**WHAT THE EXERCISE ASKS**: Rewrite all the entries below as a two-column CSV with the headers "target" and "coordinates": one row for each entry, with its text and its answer each in a quoted field and any line breaks replaced by spaces. Leave the pictures out.

**EXCERPTED DATA**:
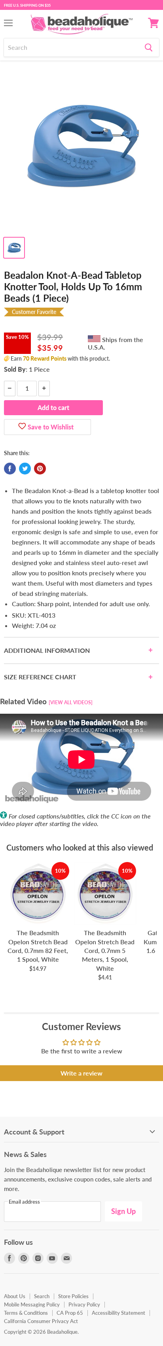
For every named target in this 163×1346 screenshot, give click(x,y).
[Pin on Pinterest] (40, 469)
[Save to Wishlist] (22, 427)
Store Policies (73, 1296)
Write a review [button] (81, 1073)
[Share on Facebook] (10, 469)
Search (41, 1296)
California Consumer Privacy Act (41, 1321)
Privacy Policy (84, 1304)
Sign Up (123, 1211)
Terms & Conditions (26, 1313)
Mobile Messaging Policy (32, 1304)
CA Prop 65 (70, 1313)
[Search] (148, 47)
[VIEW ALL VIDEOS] (71, 702)
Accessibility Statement (118, 1313)
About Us (14, 1296)
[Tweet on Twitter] (25, 469)
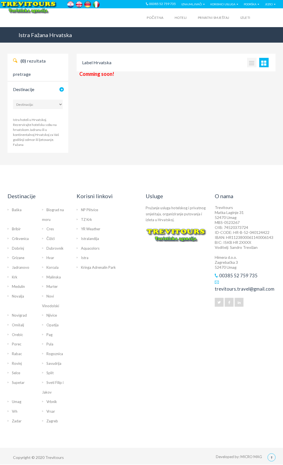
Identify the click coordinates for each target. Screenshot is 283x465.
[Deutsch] (87, 4)
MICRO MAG (251, 456)
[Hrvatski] (70, 4)
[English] (79, 4)
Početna (155, 18)
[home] (29, 18)
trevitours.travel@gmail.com (244, 289)
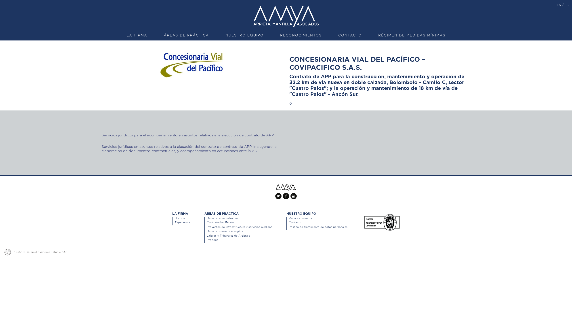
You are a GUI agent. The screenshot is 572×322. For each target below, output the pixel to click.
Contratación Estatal (220, 222)
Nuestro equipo (244, 35)
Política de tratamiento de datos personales (318, 226)
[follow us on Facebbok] (286, 194)
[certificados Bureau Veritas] (382, 221)
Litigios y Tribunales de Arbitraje (228, 235)
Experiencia (182, 222)
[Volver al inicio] (286, 187)
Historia (180, 218)
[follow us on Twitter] (278, 194)
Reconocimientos (301, 35)
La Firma (137, 35)
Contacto (350, 35)
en (559, 5)
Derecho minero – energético (226, 231)
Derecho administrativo (222, 218)
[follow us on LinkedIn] (293, 194)
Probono (213, 239)
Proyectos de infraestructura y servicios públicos (239, 226)
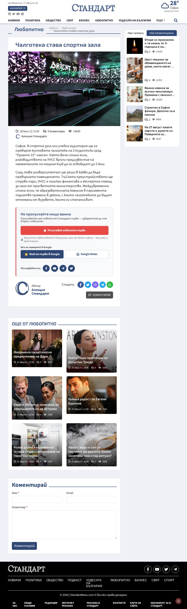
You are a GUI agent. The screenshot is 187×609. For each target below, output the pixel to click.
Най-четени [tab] (136, 33)
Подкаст (75, 580)
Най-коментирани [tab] (162, 33)
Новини (53, 28)
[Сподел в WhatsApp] (110, 284)
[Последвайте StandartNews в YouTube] (18, 14)
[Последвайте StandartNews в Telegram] (22, 14)
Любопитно (69, 28)
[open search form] (176, 20)
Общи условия (29, 604)
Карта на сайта (135, 604)
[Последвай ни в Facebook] (148, 569)
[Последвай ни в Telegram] (175, 569)
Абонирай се (17, 8)
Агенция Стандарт (34, 136)
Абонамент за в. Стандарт (161, 604)
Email (69, 493)
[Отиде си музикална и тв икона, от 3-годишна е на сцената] (135, 46)
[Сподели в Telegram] (102, 284)
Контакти (119, 603)
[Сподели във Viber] (95, 284)
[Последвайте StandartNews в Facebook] (9, 14)
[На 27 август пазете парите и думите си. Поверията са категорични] (135, 133)
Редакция (51, 603)
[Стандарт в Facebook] (46, 268)
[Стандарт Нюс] (26, 572)
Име (15, 493)
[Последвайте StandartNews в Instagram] (13, 14)
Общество (54, 580)
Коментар (19, 507)
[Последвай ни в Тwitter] (166, 569)
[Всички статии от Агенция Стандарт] (22, 288)
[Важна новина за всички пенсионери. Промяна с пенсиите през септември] (135, 94)
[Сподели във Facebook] (80, 284)
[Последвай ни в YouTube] (157, 569)
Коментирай (101, 295)
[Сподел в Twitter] (88, 284)
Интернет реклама (68, 604)
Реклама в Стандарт (93, 604)
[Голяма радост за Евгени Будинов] (91, 395)
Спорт (169, 580)
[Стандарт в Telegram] (63, 268)
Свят (156, 580)
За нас (15, 604)
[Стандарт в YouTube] (54, 268)
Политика (34, 580)
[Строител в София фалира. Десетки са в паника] (135, 114)
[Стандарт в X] (71, 268)
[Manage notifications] (178, 601)
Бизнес (141, 580)
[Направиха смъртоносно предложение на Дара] (37, 348)
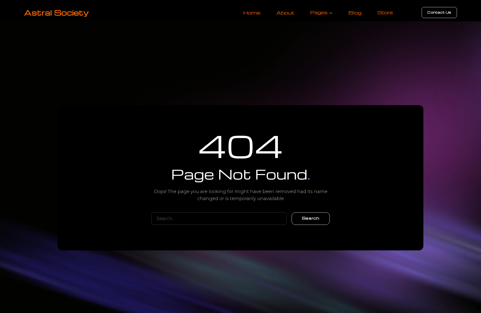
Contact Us (439, 12)
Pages (318, 12)
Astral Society (56, 12)
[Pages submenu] (330, 12)
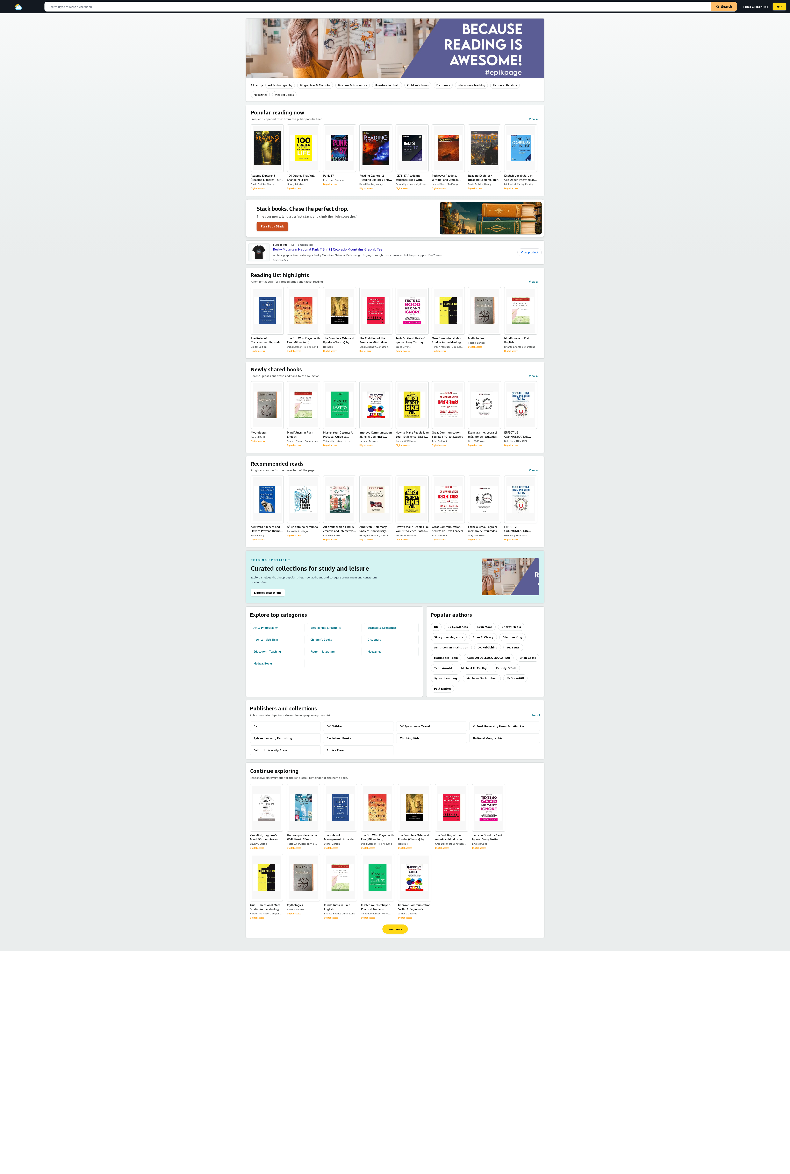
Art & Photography (280, 85)
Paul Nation (442, 688)
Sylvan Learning (445, 678)
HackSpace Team (446, 657)
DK (436, 626)
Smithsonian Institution (451, 647)
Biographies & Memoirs (315, 85)
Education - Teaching (471, 85)
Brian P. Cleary (483, 637)
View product (529, 252)
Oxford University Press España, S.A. (499, 726)
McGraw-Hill (515, 678)
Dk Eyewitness (457, 626)
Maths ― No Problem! (481, 678)
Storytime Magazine (448, 637)
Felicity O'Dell (506, 668)
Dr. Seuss (513, 647)
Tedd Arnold (443, 668)
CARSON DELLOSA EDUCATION (488, 657)
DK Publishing (487, 647)
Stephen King (512, 637)
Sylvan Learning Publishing (272, 738)
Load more (395, 929)
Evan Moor (484, 626)
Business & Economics (352, 85)
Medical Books (284, 95)
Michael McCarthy (474, 668)
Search (726, 7)
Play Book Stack (272, 226)
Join (779, 6)
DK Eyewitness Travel (415, 726)
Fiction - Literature (505, 85)
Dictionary (443, 85)
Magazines (260, 95)
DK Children (335, 726)
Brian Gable (527, 657)
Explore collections (267, 592)
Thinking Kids (409, 738)
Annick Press (336, 750)
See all (536, 715)
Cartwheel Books (339, 738)
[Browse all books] (395, 48)
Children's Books (418, 85)
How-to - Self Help (387, 85)
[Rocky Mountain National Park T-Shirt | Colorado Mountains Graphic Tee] (259, 252)
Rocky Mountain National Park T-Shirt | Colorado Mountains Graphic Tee (327, 249)
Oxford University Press (270, 750)
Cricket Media (511, 626)
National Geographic (487, 738)
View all (534, 119)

**RESULT OF THIS TASK**:
target,coordinates
"For every named target in this 163×1346 screenshot, give click(x,y). [Pin on Pinterest]","(40, 469)"
"[Save to Wishlist]","(22, 427)"
"Store Policies","(73, 1296)"
"Write a review [button]","(81, 1073)"
"[Share on Facebook]","(10, 469)"
"Search","(41, 1296)"
"California Consumer Privacy Act","(41, 1321)"
"Privacy Policy","(84, 1304)"
"Sign Up","(123, 1211)"
"Terms & Conditions","(26, 1313)"
"Mobile Messaging Policy","(32, 1304)"
"CA Prop 65","(70, 1313)"
"[Search]","(148, 47)"
"[VIEW ALL VIDEOS]","(71, 702)"
"Accessibility Statement","(118, 1313)"
"About Us","(14, 1296)"
"[Tweet on Twitter]","(25, 469)"
"Identify the click coordinates for each target. Screenshot is 283x465. [Deutsch]","(87, 4)"
"MICRO MAG","(251, 456)"
"[Hrvatski]","(70, 4)"
"[English]","(79, 4)"
"Početna","(155, 18)"
"[home]","(29, 18)"
"trevitours.travel@gmail.com","(244, 289)"
"You are a GUI agent. The screenshot is 572×322. For each target below, output the pixel to click. Contratación Estatal","(220, 222)"
"Nuestro equipo","(244, 35)"
"Política de tratamiento de datos personales","(318, 226)"
"[follow us on Facebbok]","(286, 194)"
"[certificados Bureau Veritas]","(382, 221)"
"Litigios y Tribunales de Arbitraje","(228, 235)"
"Experiencia","(182, 222)"
"[Volver al inicio]","(286, 187)"
"Historia","(180, 218)"
"[follow us on Twitter]","(278, 194)"
"Reconocimientos","(301, 35)"
"La Firma","(137, 35)"
"Contacto","(350, 35)"
"en","(559, 5)"
"Derecho minero – energético","(226, 231)"
"Derecho administrativo","(222, 218)"
"[follow us on LinkedIn]","(293, 194)"
"Probono","(213, 239)"
"Proyectos de infraestructura y servicios públicos","(239, 226)"
"You are a GUI agent. The screenshot is 187×609. For each target below, output the pixel to click. Най-четени [tab]","(136, 33)"
"Подкаст","(75, 580)"
"Най-коментирани [tab]","(162, 33)"
"Новини","(53, 28)"
"[Сподел в WhatsApp]","(110, 284)"
"[Последвайте StandartNews в YouTube]","(18, 14)"
"[Последвайте StandartNews в Telegram]","(22, 14)"
"Любопитно","(69, 28)"
"[open search form]","(176, 20)"
"Общи условия","(29, 604)"
"Карта на сайта","(135, 604)"
"[Последвай ни в Facebook]","(148, 569)"
"[Последвай ни в Telegram]","(175, 569)"
"Абонирай се","(17, 8)"
"Агенция Стандарт","(34, 136)"
"Абонамент за в. Стандарт","(161, 604)"
"Email","(69, 493)"
"[Отиде си музикална и тв икона, от 3-годишна е на сцената]","(135, 46)"
"[Сподели в Telegram]","(102, 284)"
"Контакти","(119, 603)"
"[Сподели във Viber]","(95, 284)"
"[Последвайте StandartNews в Facebook]","(9, 14)"
"[На 27 август пазете парите и думите си. Поверията са категорични]","(135, 133)"
"Редакция","(51, 603)"
"[Стандарт в Facebook]","(46, 268)"
"[Стандарт Нюс]","(26, 572)"
"Име","(15, 493)"
"[Последвайте StandartNews в Instagram]","(13, 14)"
"Общество","(54, 580)"
"Коментар","(19, 507)"
"[Последвай ни в Тwitter]","(166, 569)"
"[Всички статии от Агенция Стандарт]","(22, 288)"
"[Важна новина за всички пенсионери. Промяна с пенсиите през септември]","(135, 94)"
"[Сподели във Facebook]","(80, 284)"
"[Последвай ни в YouTube]","(157, 569)"
"Коментирай","(101, 295)"
"[Сподел в Twitter]","(88, 284)"
"Интернет реклама","(68, 604)"
"Реклама в Стандарт","(93, 604)"
"[Голяма радост за Евгени Будинов]","(91, 395)"
"Спорт","(169, 580)"
"[Стандарт в Telegram]","(63, 268)"
"Свят","(156, 580)"
"За нас","(15, 604)"
"[Стандарт в YouTube]","(54, 268)"
"Политика","(34, 580)"
"[Строител в София фалира. Десетки са в паника]","(135, 114)"
"[Стандарт в X]","(71, 268)"
"[Manage notifications]","(178, 601)"
"Бизнес","(141, 580)"
"[Направиха смъртоносно предложение на Дара]","(37, 348)"
"Contact Us","(439, 12)"
"Pages","(318, 12)"
"Astral Society","(56, 12)"
"[Pages submenu]","(330, 12)"
"Art & Photography","(280, 85)"
"Paul Nation","(442, 688)"
"Sylvan Learning","(445, 678)"
"HackSpace Team","(446, 657)"
"DK","(436, 626)"
"Smithsonian Institution","(451, 647)"
"Biographies & Memoirs","(315, 85)"
"Education - Teaching","(471, 85)"
"Brian P. Cleary","(483, 637)"
"View product","(529, 252)"
"Oxford University Press España, S.A.","(499, 726)"
"McGraw-Hill","(515, 678)"
"Dk Eyewitness","(457, 626)"
"Maths ― No Problem!","(481, 678)"
"Storytime Magazine","(448, 637)"
"Felicity O'Dell","(506, 668)"
"Dr. Seuss","(513, 647)"
"Tedd Arnold","(443, 668)"
"CARSON DELLOSA EDUCATION","(488, 657)"
"DK Publishing","(487, 647)"
"Stephen King","(512, 637)"
"Sylvan Learning Publishing","(272, 738)"
"Load more","(395, 929)"
"Evan Moor","(484, 626)"
"Business & Economics","(352, 85)"
"Medical Books","(284, 95)"
"Michael McCarthy","(474, 668)"
"Search","(726, 7)"
"Play Book Stack","(272, 226)"
"Join","(779, 6)"
"DK Eyewitness Travel","(415, 726)"
"Fiction - Literature","(505, 85)"
"Dictionary","(443, 85)"
"Magazines","(260, 95)"
"DK Children","(335, 726)"
"Brian Gable","(527, 657)"
"Explore collections","(267, 592)"
"Thinking Kids","(409, 738)"
"Annick Press","(336, 750)"
"See all","(536, 715)"
"Cartwheel Books","(339, 738)"
"[Browse all books]","(395, 48)"
"Children's Books","(418, 85)"
"How-to - Self Help","(387, 85)"
"[Rocky Mountain National Park T-Shirt | Colorado Mountains Graphic Tee]","(259, 252)"
"Rocky Mountain National Park T-Shirt | Colorado Mountains Graphic Tee","(327, 249)"
"Oxford University Press","(270, 750)"
"Cricket Media","(511, 626)"
"National Geographic","(487, 738)"
"View all","(534, 119)"